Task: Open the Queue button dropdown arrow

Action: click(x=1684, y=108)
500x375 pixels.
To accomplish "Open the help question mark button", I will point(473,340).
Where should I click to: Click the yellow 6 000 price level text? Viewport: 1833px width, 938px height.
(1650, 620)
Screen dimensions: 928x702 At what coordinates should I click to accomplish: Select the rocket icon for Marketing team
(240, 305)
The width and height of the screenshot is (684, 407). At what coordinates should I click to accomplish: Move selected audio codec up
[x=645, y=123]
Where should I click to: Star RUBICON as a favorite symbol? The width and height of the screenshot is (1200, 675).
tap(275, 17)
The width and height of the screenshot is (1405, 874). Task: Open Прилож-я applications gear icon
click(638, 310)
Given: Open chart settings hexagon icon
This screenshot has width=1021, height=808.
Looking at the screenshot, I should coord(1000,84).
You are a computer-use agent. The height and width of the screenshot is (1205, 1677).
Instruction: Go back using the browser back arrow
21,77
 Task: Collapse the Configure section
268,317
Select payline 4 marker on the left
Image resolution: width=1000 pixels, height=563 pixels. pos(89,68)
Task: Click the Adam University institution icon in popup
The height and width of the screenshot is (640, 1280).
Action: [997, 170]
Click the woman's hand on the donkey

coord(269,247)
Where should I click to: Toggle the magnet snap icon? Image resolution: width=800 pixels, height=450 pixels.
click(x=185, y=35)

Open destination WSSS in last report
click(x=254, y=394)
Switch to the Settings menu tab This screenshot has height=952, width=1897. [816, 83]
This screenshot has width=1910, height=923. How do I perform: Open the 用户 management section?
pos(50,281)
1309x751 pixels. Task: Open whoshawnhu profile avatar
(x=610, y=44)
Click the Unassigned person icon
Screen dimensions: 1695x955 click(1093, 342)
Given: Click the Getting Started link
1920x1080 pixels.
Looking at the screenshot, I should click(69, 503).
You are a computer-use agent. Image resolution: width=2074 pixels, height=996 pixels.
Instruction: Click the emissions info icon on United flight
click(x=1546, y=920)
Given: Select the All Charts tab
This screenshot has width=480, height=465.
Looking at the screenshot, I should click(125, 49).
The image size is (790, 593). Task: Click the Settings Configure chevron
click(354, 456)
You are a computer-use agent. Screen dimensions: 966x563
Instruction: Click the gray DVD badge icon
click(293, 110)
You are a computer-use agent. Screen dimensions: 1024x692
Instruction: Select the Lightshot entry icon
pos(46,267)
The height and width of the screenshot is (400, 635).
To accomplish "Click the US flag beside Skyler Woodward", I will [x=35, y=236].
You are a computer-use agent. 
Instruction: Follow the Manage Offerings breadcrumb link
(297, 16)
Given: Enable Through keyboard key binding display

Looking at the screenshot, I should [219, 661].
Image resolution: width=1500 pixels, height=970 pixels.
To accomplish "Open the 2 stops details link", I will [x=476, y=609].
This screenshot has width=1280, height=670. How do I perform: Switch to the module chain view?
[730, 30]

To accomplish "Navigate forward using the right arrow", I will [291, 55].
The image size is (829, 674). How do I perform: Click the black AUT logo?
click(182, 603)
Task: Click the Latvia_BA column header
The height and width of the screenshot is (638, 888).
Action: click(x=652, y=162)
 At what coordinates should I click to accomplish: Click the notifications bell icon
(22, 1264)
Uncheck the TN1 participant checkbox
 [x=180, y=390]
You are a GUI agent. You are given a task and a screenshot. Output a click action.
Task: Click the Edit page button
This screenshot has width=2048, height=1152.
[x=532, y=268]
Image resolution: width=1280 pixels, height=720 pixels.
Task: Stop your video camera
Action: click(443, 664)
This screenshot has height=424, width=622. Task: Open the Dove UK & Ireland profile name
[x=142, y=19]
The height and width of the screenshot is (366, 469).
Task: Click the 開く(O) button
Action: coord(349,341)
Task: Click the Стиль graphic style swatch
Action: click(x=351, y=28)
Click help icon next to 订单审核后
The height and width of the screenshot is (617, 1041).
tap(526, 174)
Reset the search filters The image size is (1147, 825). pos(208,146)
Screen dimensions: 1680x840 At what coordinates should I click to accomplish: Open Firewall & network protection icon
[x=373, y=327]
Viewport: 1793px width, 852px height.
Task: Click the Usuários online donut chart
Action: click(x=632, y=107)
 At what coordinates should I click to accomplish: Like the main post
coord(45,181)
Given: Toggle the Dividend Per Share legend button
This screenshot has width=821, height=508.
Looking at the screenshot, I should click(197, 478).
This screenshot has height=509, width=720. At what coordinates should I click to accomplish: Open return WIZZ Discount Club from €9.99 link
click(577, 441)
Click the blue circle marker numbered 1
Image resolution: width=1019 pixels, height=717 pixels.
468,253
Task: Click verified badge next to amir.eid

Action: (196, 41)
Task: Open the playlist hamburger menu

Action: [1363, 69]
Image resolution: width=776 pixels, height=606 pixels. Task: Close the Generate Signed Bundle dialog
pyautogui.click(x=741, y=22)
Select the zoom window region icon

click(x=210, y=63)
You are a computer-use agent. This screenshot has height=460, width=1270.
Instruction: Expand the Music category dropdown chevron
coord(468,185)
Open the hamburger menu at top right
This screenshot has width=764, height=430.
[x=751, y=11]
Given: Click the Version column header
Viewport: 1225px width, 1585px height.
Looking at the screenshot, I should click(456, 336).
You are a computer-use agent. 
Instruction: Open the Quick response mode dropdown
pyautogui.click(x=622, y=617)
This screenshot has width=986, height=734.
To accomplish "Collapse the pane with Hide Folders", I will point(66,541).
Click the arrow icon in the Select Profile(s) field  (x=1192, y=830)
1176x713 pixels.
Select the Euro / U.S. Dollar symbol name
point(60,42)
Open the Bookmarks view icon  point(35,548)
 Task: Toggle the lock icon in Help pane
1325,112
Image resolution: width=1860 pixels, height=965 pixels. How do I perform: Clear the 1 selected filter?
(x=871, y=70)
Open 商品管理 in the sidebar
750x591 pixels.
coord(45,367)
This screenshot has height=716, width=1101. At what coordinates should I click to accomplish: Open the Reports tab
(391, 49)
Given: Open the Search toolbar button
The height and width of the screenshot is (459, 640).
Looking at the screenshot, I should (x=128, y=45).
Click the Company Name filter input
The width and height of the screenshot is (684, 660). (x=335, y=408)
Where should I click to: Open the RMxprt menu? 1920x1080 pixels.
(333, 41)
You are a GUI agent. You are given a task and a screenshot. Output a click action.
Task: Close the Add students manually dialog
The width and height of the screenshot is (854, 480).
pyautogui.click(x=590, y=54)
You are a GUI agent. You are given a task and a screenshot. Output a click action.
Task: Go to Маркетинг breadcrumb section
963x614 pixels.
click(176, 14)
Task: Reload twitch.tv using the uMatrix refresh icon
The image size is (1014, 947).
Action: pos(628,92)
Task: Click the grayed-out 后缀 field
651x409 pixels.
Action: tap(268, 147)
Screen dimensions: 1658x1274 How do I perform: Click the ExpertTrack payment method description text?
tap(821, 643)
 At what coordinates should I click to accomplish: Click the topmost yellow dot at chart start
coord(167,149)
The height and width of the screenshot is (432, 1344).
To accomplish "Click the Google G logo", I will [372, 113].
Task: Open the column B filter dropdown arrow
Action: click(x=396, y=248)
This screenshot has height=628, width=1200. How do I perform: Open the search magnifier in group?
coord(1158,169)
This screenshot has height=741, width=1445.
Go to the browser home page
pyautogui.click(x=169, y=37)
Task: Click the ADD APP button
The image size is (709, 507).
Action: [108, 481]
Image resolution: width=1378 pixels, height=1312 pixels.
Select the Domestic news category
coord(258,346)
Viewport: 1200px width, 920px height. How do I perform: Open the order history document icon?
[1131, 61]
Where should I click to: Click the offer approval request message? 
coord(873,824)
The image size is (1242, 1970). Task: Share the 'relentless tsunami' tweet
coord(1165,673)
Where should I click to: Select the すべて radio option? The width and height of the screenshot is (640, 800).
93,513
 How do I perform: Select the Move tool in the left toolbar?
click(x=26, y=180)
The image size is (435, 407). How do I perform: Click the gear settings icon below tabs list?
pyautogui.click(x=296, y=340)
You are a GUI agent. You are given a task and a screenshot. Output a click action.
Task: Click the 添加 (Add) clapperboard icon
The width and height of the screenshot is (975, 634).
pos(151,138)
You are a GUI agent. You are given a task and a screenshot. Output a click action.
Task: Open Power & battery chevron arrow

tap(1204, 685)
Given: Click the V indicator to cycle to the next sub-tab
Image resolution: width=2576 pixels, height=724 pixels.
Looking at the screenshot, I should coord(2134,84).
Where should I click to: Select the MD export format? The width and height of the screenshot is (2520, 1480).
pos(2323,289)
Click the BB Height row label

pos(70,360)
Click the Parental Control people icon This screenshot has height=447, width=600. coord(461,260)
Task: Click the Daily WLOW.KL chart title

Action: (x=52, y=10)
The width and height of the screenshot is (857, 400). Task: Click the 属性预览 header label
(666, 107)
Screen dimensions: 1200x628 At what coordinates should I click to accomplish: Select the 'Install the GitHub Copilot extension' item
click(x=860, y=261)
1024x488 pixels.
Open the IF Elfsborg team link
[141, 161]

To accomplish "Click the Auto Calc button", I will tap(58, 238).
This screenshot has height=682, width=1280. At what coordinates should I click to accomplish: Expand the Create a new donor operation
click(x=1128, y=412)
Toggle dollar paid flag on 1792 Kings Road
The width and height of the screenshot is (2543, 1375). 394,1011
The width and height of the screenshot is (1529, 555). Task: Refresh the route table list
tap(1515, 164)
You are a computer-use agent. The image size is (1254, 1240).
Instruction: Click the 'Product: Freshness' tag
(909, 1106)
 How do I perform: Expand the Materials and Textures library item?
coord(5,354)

════════════════

Work instructions: Copy the stretch of lines from the one containing "This screenshot has height=682, width=1280." through the one containing "(909, 1106)", both included, exactly as they appear.

Output:
This screenshot has height=682, width=1280. At what coordinates should I click to accomplish: Expand the Create a new donor operation
click(x=1128, y=412)
Toggle dollar paid flag on 1792 Kings Road
The width and height of the screenshot is (2543, 1375). 394,1011
The width and height of the screenshot is (1529, 555). Task: Refresh the route table list
tap(1515, 164)
You are a computer-use agent. The image size is (1254, 1240).
Instruction: Click the 'Product: Freshness' tag
(909, 1106)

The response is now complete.